Variability analysis of soil organic carbon content across land use types and its digital mapping using machine learning and deep learning algorithms.
Journal:
Environmental monitoring and assessment
PMID:
40210813
Abstract
Soil organic carbon (SOC) plays a crucial role in carbon cycle management and soil fertility. Understanding the spatial variations in SOC content is vital for supporting sustainable soil resource management. In this study, we analyzed the variability in SOC content across eleven different types of land use in the mining basin of Provence in southeastern France. We modelled this variability spatially using machine and deep learning regression. Four algorithms were tested: random forest (RF), support vector machine (SVM), extreme gradient boosting (XGBoost), and deep neural networks (DNNs). These integrated 162 soil samples and 21 environmental covariates, including climatic parameters, lithology, topographical features, land cover, remote sensing data, and soil physicochemical parameters.
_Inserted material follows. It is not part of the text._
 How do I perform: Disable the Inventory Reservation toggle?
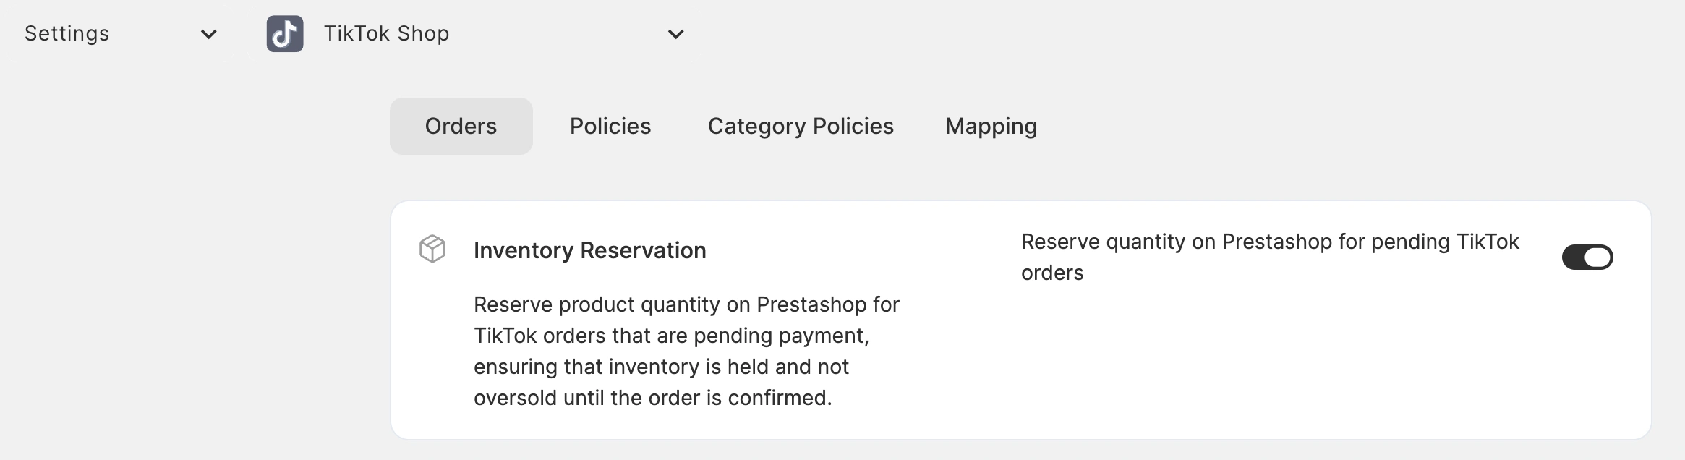pos(1587,257)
The results clearly show a large variability in SOC content across land use types, with forests revealing the highest values (mean of 69.3 g/kg) and arable land the lowest (mean of 8.9 g/kg). The Pearson correlation coefficients (R) indicate that land cover, topography, lithology, environmental indices, and clay content are the main factors influencing the SOC content. The XGBoost model generated the best result (R = 0.73), closely followed by RF (R = 0.68) and DNN (R = 0.60), while SVM showed the weakest performance (R = 0.36). XGBoost and RF remain the best options for obtaining reliable results with a limited number of soil samples and reduced calculation time. The results of this study provide vital insights for managing soil organic carbon in southeastern France and for climate change mitigation in sustainable land management.